--- Lesetext ---
┄┄┄┄┄┄

Proteste an US-Universitäten: Alle wollen Teil der Revolution sein
Die Uni UCLA in Los Angeles ist im Ausnahmezustand. Es gibt Auseinandersetzungen zwischen pro-israelischen und pro-palästinensischen Aktivist:innen.
„Aus unseren Geheimdienstquellen wissen wir, dass am Abend die Räumung bevorsteht“, sagt einer der Organisatoren der Gruppe Students for Justice in Palestine. Seine Aufgabe ist, Neulinge zu schulen, wie sie im Falle einer Eskalation reagieren sollen. In der Nacht zu Donnerstag (Ortszeit) begann ein Großaufgebot der Polizei tatsächlich mit der Räumung des Protestlagers. Aktivisten versuchten die Polizisten aufzuhalten. Sie skandierten „schiebt sie zurück“. Einige hielten provisorische Schutzschilde und Regenschirme in den Händen, andere wappneten sich mit Helmen, Schutzbrillen und Atemschutzmasken, wie auf TV-Bildern zu sehen war.
Die Universität UCLA im kalifornischen Los Angeles ist im Ausnahmezustand. Hunderte Polizist:innen haben das Universitätsgelände von allen Seiten abgeriegelt. Der Unterricht fällt aus. Hubschrauber kreisen über den Köpfen der Anwesenden. Auf einer Wiese mit Blick auf Dutzende Polizeifahrzeuge hat sich eine Menschenmasse versammelt. Das pro-palästinensische Protestcamp hat eine Pressekonferenz zu den Ereignissen der letzten Nacht angekündigt.

┄┄┄┄┄┄

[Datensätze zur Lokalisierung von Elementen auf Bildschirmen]

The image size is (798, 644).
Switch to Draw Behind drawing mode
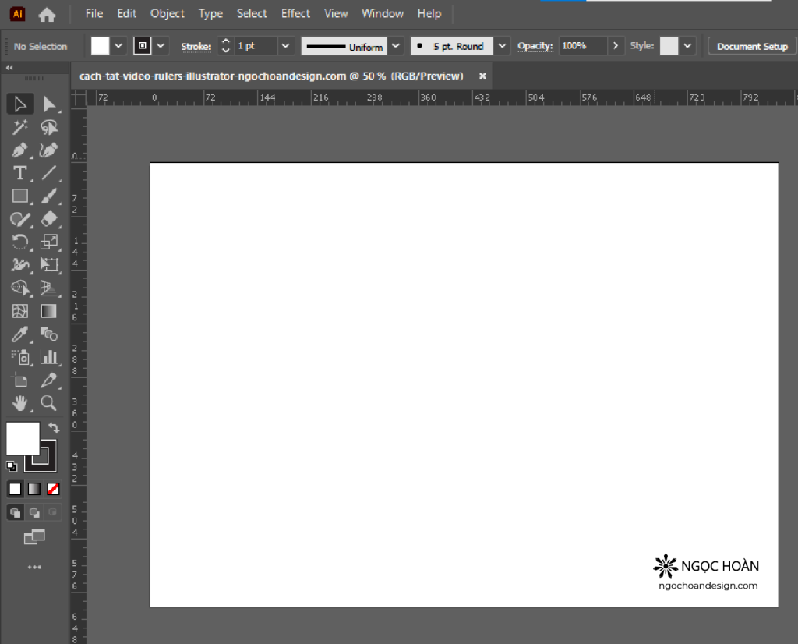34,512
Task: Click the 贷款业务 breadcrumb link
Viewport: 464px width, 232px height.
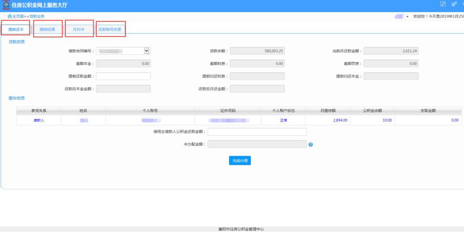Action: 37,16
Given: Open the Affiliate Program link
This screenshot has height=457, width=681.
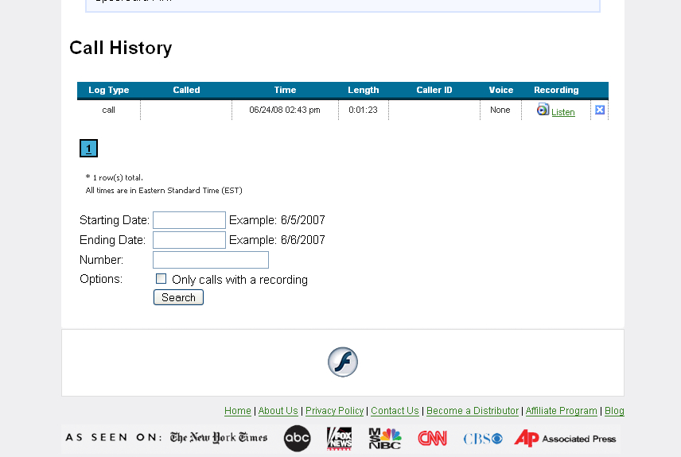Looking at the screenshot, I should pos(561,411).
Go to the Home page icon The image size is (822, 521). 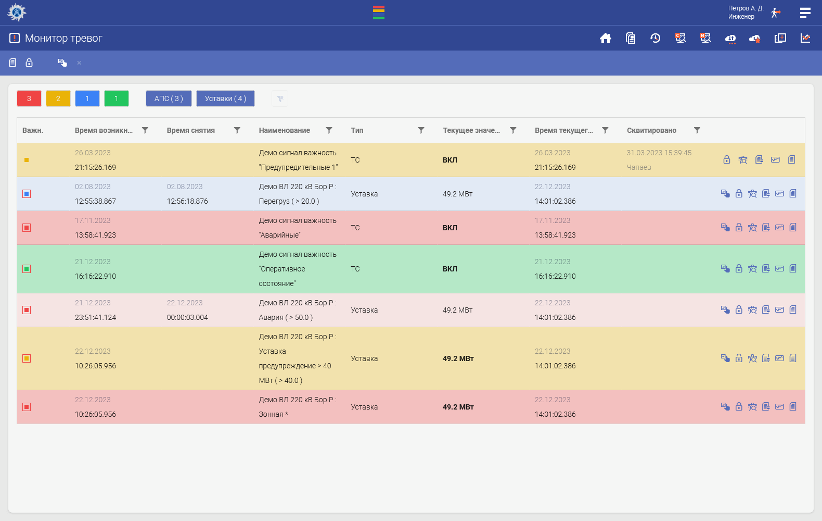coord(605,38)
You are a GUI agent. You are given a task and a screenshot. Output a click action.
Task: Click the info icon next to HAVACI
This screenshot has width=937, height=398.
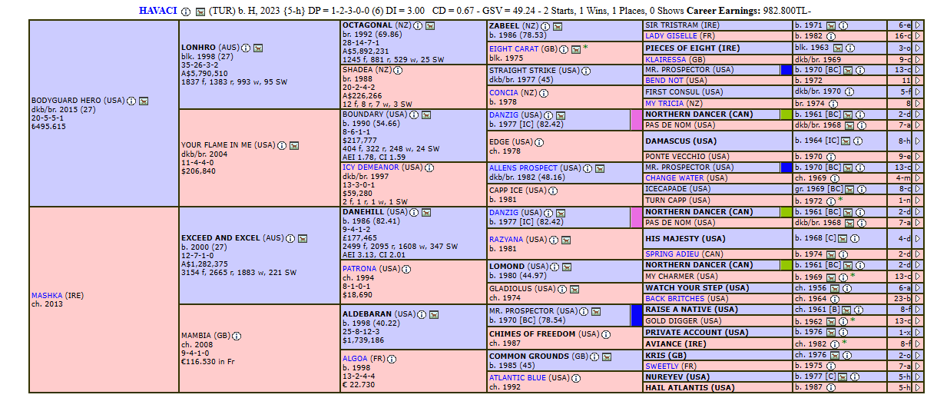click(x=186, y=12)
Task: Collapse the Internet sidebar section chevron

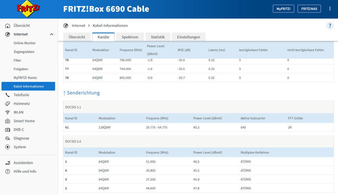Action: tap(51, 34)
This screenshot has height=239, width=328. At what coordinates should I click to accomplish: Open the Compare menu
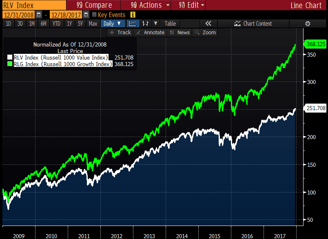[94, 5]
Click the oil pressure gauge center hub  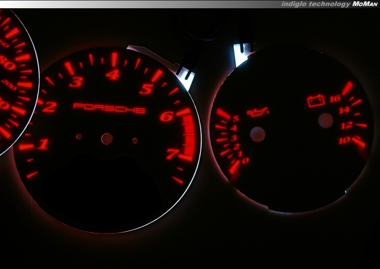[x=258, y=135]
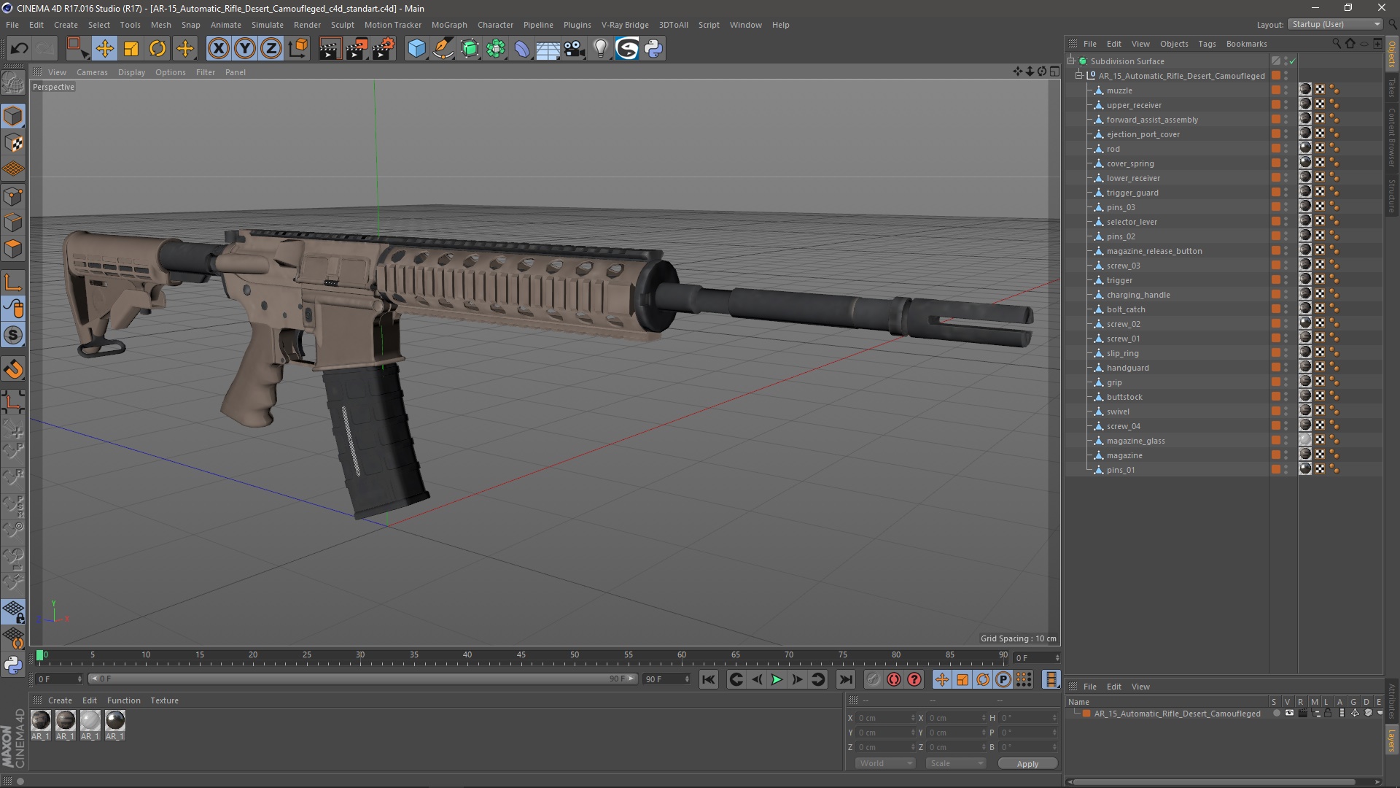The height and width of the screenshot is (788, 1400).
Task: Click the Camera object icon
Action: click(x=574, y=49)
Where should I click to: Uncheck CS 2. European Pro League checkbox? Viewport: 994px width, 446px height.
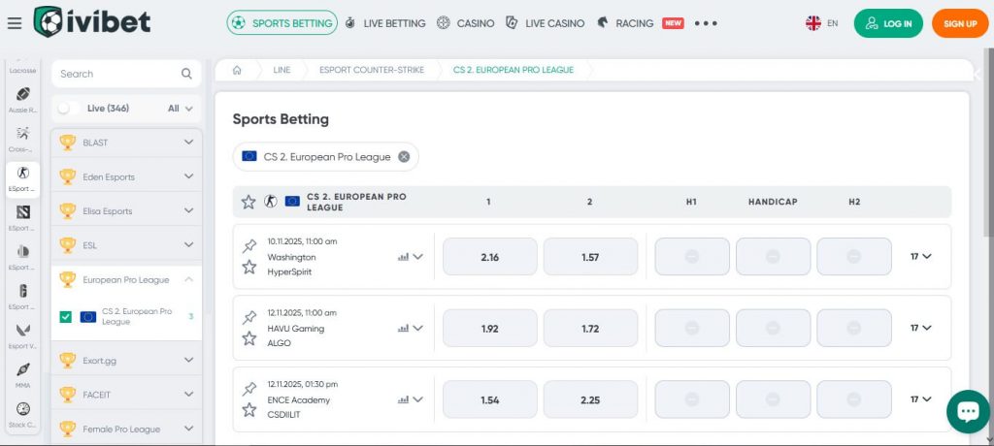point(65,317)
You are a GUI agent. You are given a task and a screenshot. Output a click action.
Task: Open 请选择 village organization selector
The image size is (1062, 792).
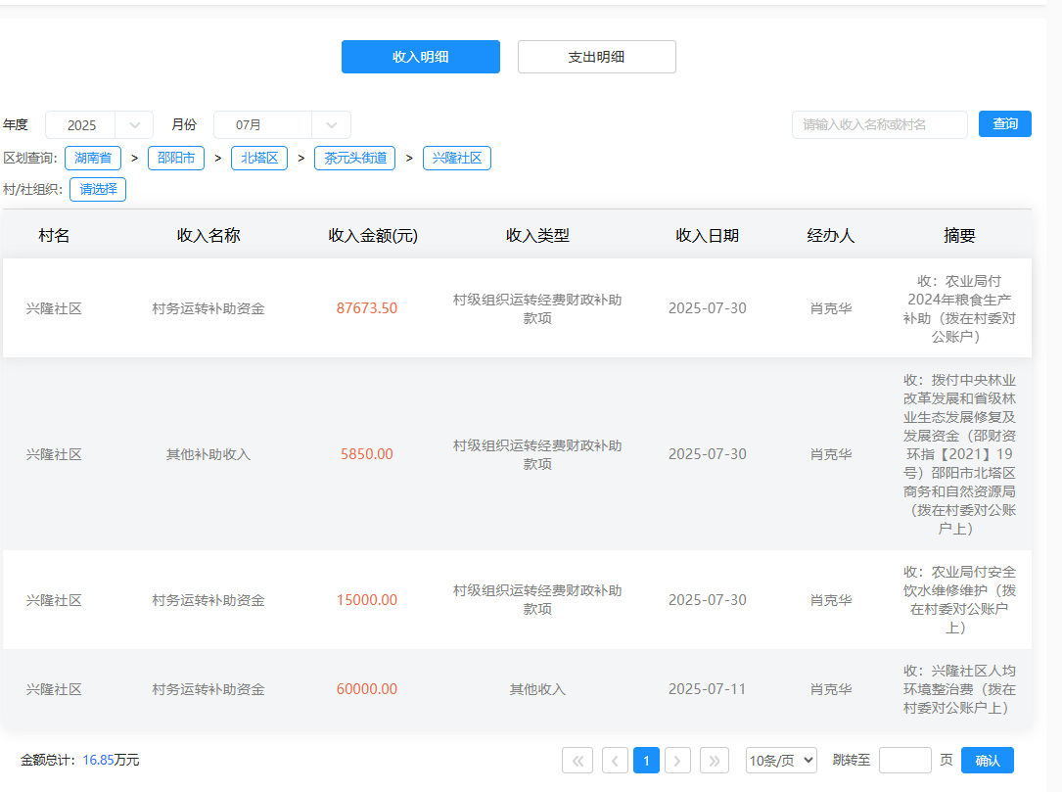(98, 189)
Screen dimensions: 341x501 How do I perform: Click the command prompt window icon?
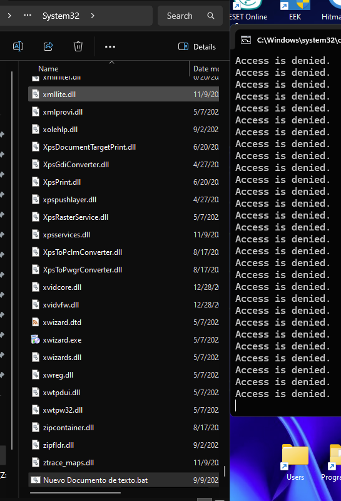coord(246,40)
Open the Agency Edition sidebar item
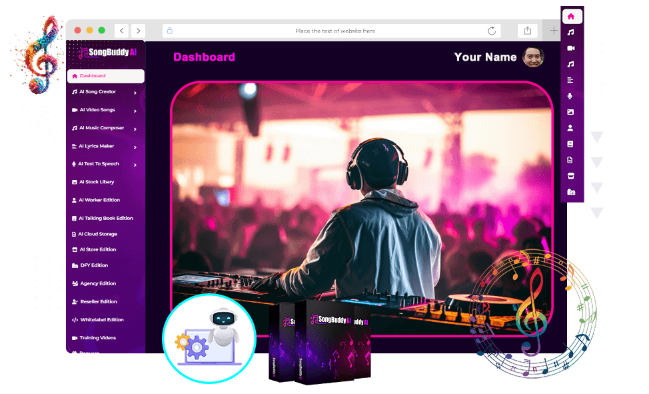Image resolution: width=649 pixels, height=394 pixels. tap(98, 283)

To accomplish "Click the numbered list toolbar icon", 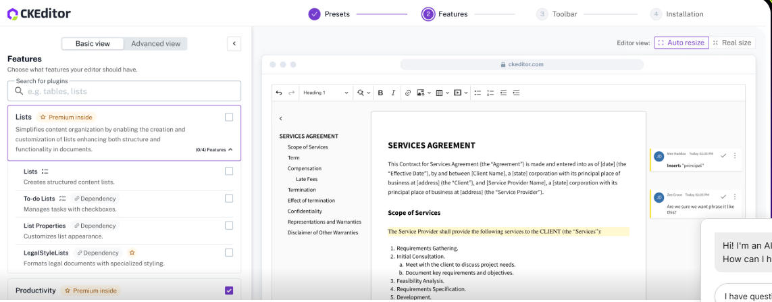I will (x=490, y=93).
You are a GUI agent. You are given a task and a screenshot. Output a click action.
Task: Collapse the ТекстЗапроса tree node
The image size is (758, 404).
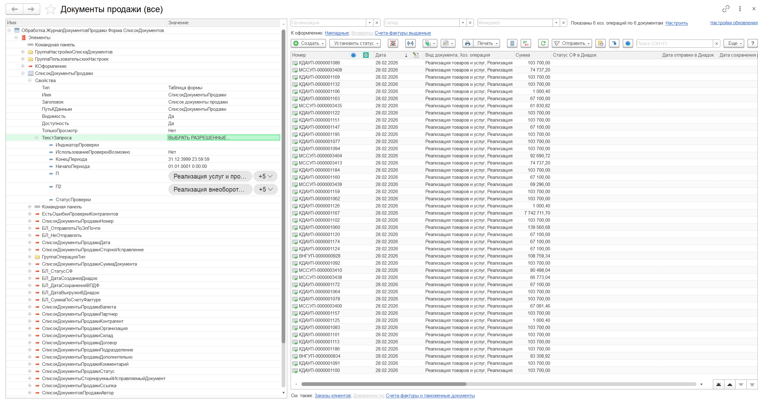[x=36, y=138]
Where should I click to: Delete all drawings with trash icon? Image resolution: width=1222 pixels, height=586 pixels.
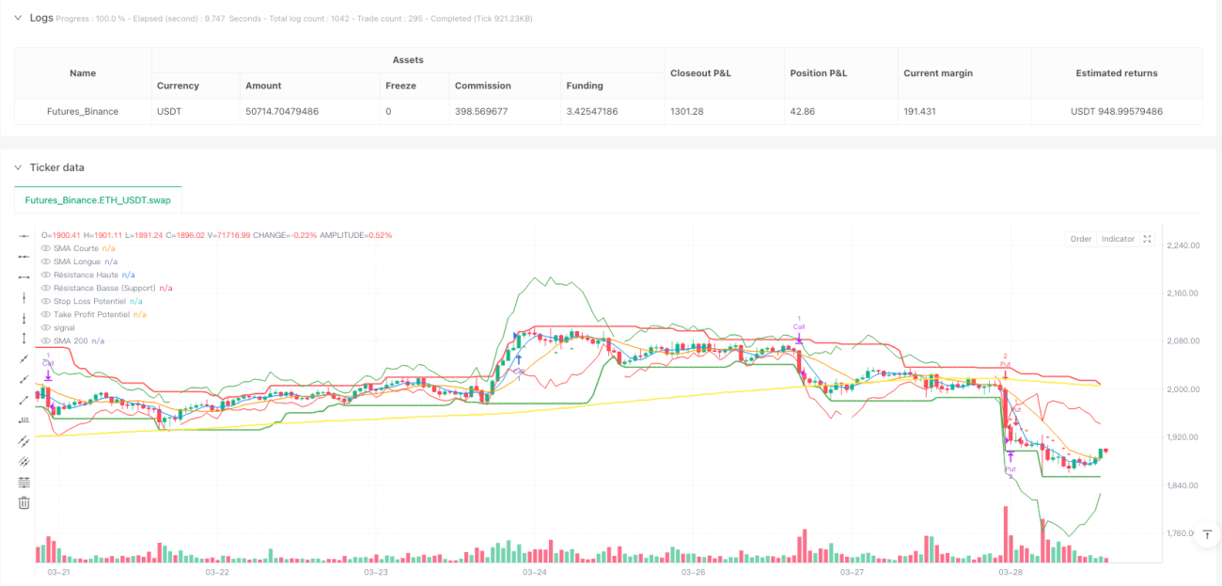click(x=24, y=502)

┄┄┄┄┄┄

--- Aufgaben ---
1: Was fällt laut dem Text über die UCLA-Proteste an der abgeriegelten Universität aus?
2: Setzen Sie den Text über die UCLA-Proteste nach seinem letzten Satz fort.
Die Datensätze haben mit dem Text über die UCLA-Proteste nichts zu tun.

--- Lösungen ---
1: Der Unterricht.

2:
In der Nacht von Dienstag auf Mittwoch hatten nach Angaben der Studierendenzeitung Daily Brun etwa 100 maskierte pro-israelische Aktivist:innen die um das Zeltlager errichteten Barrikaden gestürmt. Sie sollen Pfähle durchbrochen und diese zum Angriff benutzt haben. Sie attackierten die Protestierenden mit Tränengas, Knallkörpern, stellten Metallgitter auf und warfen Stinkbomben. 25 Studierende wurden ins Krankenhaus eingeliefert, die Los Angeles Times berichtete auch von Angriffen auf vier Journalist:innen der Daily Brun.
Universität erklärt Protestlager für „gesetzwidrig“
Zu Beginn der Eskalation befanden sich nur eine Handvoll Polizist:innen auf dem Gelände. Während sie versuchten, einer Verletzten zu Hilfe zu kommen, wurden auch sie zur Zielscheibe der Attacke. Drei Stunden brauchte die Polizei, um die Lage unter Kontrolle zu bekommen. Von der Universitätsleitung soll wohl niemand vor Ort gewesen sein.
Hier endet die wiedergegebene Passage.